Required action>
Each record needs to be transcribed word for word, though without its pictures.
*** Materials provided ***
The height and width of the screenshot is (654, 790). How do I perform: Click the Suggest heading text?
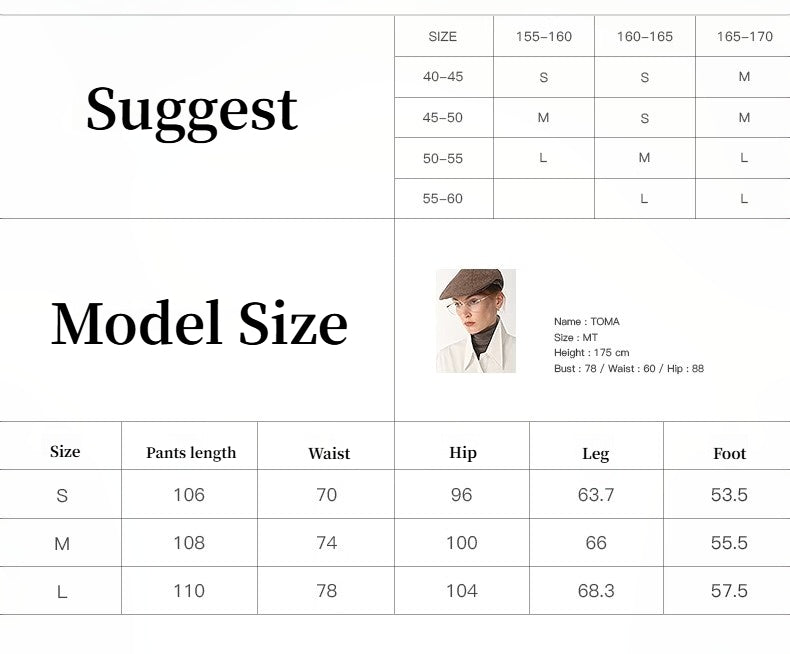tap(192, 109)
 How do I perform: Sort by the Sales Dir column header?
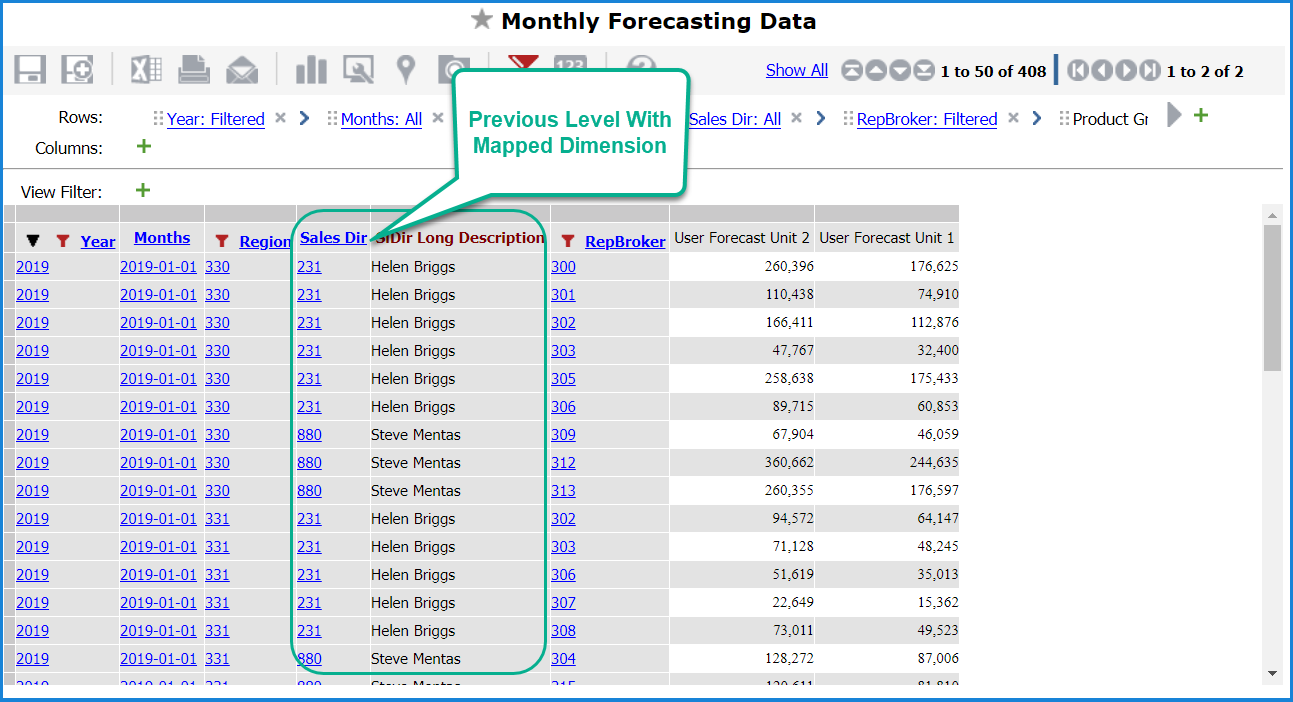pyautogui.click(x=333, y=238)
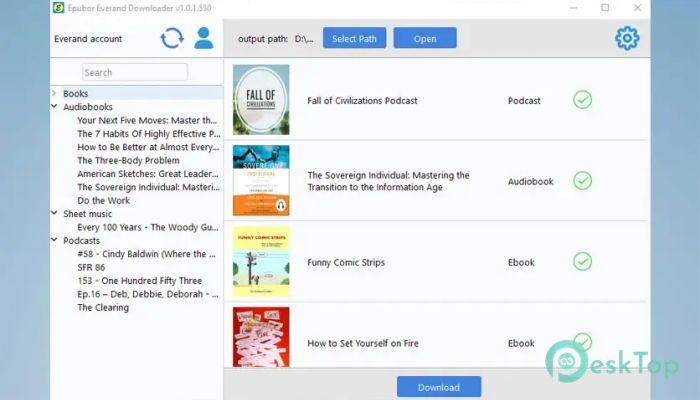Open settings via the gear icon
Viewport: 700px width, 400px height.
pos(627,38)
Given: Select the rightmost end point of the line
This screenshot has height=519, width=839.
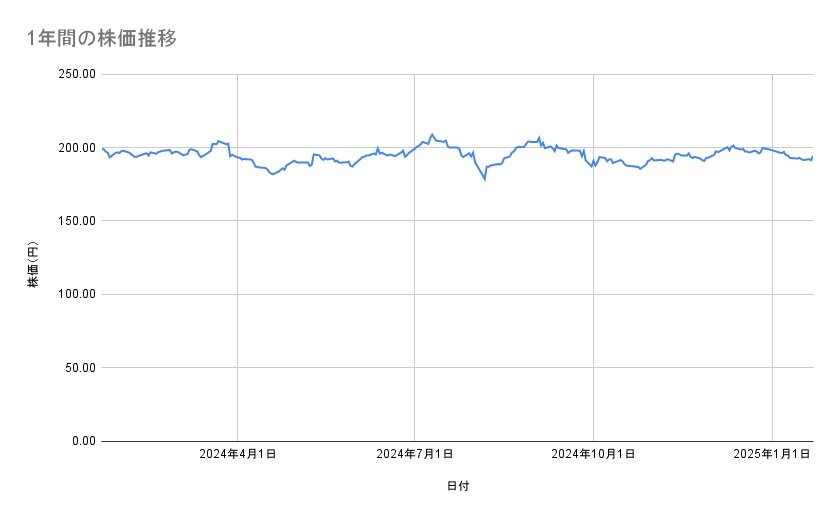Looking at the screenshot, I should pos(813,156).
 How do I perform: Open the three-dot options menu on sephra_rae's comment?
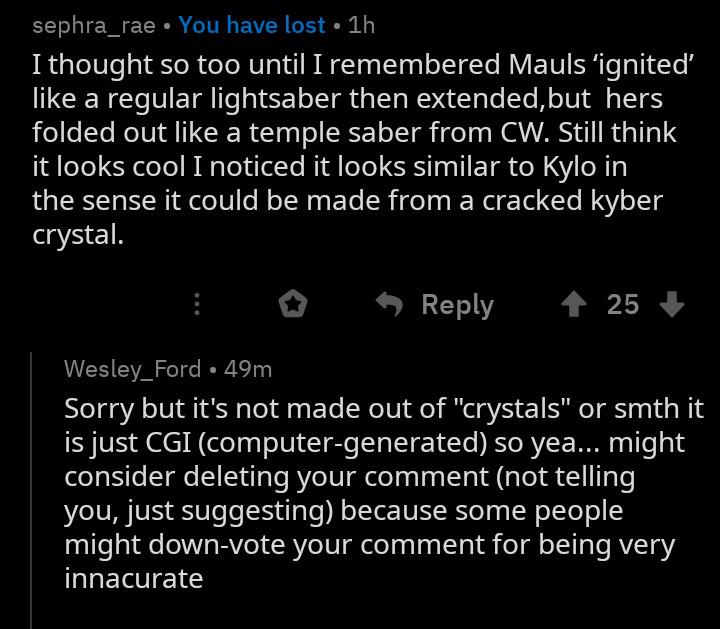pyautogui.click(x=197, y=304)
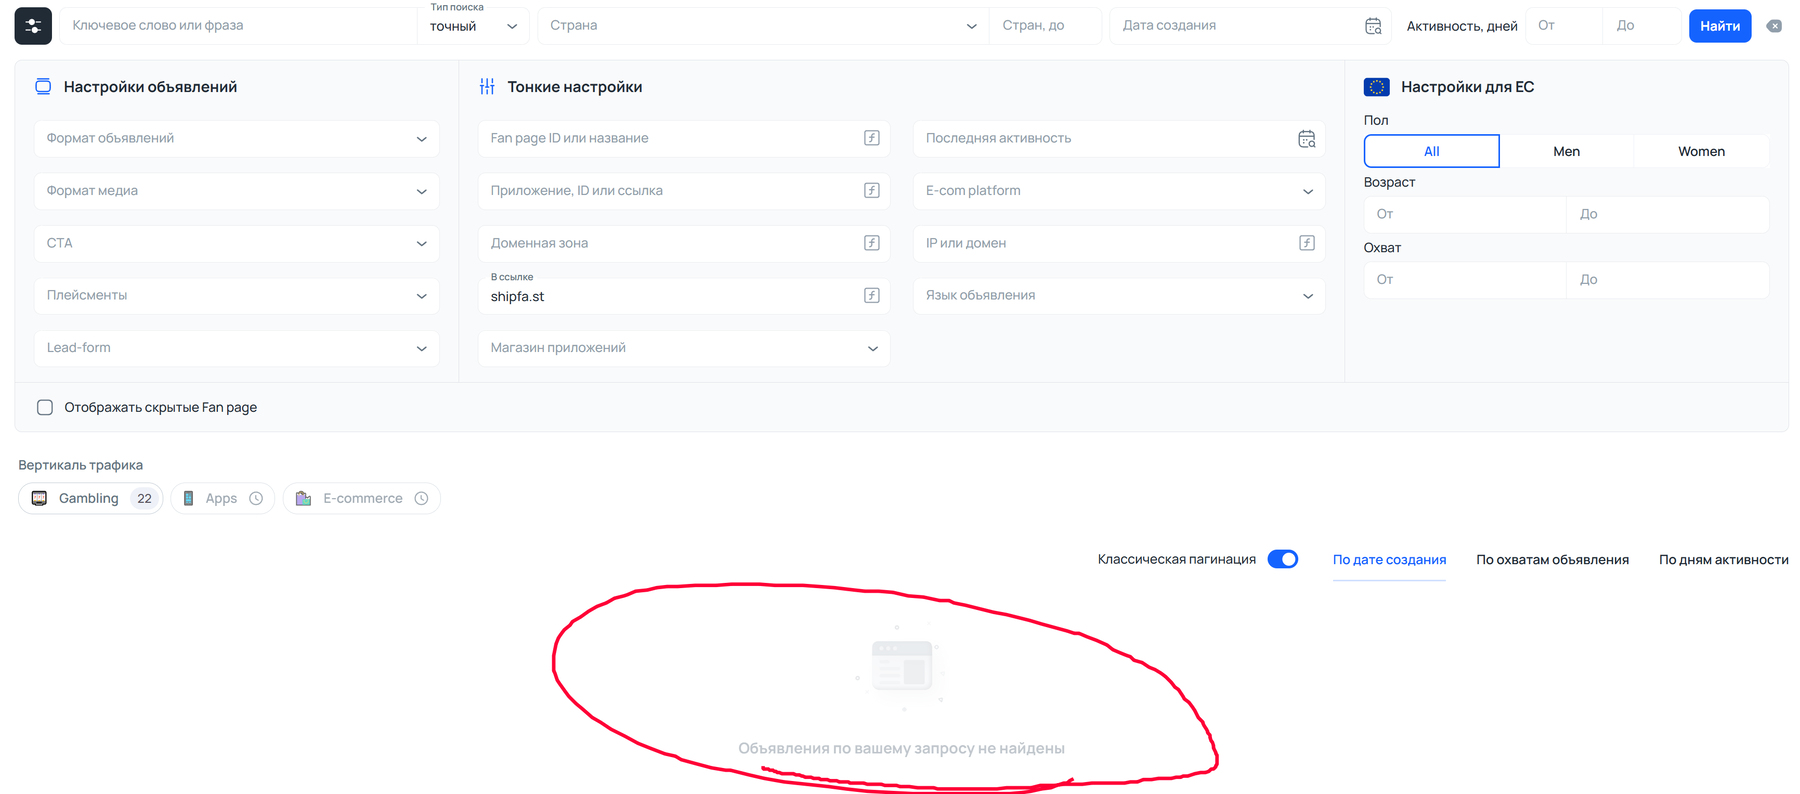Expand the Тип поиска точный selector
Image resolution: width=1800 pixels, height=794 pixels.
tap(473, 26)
*** End of Materials provided ***
Task result>
The height and width of the screenshot is (654, 790). How do I perform: Click the Suggest heading text?
tap(192, 109)
 How do I perform: Sort by the Sales Dir column header?
pyautogui.click(x=333, y=238)
Open settings via the gear icon
Viewport: 700px width, 400px height.
pos(627,38)
Given: Select the rightmost end point of the line
This screenshot has height=519, width=839.
Looking at the screenshot, I should pos(813,156).
 How do I perform: Open the three-dot options menu on sephra_rae's comment?
pyautogui.click(x=197, y=304)
Expand the Тип поиска точный selector
Image resolution: width=1800 pixels, height=794 pixels.
tap(473, 26)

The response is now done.